* **INPUT**
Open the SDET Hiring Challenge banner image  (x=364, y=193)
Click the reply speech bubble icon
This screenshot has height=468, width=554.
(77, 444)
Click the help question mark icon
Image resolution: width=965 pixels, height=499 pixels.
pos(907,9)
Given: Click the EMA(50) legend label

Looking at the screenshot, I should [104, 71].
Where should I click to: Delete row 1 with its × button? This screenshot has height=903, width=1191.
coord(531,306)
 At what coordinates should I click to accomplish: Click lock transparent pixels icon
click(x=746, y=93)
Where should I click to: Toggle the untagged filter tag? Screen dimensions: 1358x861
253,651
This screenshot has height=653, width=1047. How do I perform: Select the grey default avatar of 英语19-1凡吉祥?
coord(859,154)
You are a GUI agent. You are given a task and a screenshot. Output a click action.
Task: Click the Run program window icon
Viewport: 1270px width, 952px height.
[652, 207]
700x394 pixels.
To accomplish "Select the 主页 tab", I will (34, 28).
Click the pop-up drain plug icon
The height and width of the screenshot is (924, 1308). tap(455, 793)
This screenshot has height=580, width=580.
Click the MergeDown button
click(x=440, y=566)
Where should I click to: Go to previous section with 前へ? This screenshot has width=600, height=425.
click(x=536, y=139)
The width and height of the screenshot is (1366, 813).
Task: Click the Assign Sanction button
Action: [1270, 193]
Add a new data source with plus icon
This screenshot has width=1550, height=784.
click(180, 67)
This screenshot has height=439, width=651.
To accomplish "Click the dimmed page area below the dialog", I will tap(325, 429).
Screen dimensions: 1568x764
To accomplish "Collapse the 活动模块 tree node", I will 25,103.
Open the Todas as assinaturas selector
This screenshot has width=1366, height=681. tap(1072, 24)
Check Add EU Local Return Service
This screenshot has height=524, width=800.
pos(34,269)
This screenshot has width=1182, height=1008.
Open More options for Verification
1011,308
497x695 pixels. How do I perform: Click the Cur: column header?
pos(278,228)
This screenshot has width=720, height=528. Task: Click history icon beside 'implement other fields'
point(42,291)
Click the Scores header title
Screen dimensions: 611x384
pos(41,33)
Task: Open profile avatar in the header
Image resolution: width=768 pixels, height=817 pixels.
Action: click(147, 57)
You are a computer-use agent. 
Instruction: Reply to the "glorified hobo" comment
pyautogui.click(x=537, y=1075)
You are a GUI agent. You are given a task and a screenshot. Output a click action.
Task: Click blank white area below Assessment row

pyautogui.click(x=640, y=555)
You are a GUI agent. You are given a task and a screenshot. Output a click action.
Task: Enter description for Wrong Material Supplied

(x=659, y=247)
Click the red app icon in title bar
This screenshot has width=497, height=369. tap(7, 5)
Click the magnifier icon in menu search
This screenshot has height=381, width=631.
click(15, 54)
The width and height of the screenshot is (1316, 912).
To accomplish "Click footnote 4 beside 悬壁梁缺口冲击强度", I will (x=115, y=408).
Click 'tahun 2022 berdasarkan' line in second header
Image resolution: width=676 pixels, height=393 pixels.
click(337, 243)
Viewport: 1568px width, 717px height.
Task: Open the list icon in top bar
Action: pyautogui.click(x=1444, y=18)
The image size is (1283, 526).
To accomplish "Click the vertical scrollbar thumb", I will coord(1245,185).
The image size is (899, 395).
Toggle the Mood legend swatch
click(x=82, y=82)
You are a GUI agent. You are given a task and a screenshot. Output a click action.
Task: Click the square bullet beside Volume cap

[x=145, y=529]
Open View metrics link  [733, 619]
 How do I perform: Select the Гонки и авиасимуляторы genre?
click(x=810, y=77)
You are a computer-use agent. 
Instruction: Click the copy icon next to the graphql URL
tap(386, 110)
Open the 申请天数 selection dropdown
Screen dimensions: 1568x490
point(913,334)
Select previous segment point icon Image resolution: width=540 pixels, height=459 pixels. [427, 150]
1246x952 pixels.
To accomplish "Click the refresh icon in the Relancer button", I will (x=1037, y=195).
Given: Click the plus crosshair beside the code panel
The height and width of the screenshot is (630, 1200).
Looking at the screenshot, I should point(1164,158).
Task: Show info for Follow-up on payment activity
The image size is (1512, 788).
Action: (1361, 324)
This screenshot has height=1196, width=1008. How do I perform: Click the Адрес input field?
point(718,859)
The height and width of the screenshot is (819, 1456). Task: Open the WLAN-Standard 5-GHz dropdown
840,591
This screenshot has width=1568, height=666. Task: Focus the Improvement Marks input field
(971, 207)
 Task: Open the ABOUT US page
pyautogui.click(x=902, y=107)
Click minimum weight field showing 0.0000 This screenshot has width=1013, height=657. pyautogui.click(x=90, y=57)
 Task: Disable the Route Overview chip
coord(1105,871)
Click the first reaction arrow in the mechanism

* **INSTRUCTION**
Identify every line in the rows above that contains the string "Toggle" and copy each one in full. Case counts.

* **FULL SOLUTION**
Where should I click to: Toggle the untagged filter tag? Screen dimensions: 1358x861
Toggle the Mood legend swatch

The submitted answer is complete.